The Israel Defense Forces is preparing for the future. It is holding a major, extended exercise simulating a war on several fronts. The planned response on each of these fronts is active, the goal a decisive victory, not another containment.
Only on one front, the internal one, does the insidious idea of containment continue to prevail. In the next war, too, the police – this time reinforced by Border Police reservists – will face lynchings, the torching of synagogues and homes, blocking of roads and sieges on military airports.

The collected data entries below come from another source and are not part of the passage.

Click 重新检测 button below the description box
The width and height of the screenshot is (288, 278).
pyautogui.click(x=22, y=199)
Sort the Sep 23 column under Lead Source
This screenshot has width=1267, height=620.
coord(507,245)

This is not the route to peace in Israel. He who is afraid to face reality head-on, who denies it, will never overcome it. Every day there are dozens of acts of terrorism in Judea and Samaria: shootings, the throwing of Molotov cocktails and stones, car ramming attacks and break-ins of settlements.

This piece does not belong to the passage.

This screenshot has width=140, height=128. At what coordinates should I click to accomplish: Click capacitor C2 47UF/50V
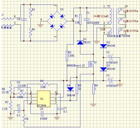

If no one is killed in these terror attacks, it’s as if they didn’t happen, and they are not reported in the national media outlets. The suffering “there,” far from the common Israeli eye, doesn’t interest “here.”
This disregard also creeps through the Green Line. In Little Israel, too – in the Negev, the Galilee, the largely Arab Triangle and the mixed Jewish-Arab cities – an intifada is developing. As long as there are no fatalities, people tend to regard it as if it were “there.”
The main threat (and omen) lie not in the “soft,” physical violence. Police and law enforcement are coping with that, for better or worse (usually worse). An intifada that focuses on ultranationalist incitement, conquers hearts and spreads like wildfire could be the consuming fire.
Against it, however, nothing is being done. And if they do take action, they try to extinguish it with a squirt gun: the very essence of denial and of fleeing from the bitter truth.
One week ago, hundreds of Israeli Palestinians marched through Lod, proudly carrying their national flag, the flag of Palestine, and calling to redeem their homeland from the Zionist occupier with blood and with spirit. The Israel Police were there as an absent presence.
When the marchers passed over the synagogues that they burned last year, without setting fire to them again, the police breathed a sigh of relief. That was also the case at Tel Aviv University.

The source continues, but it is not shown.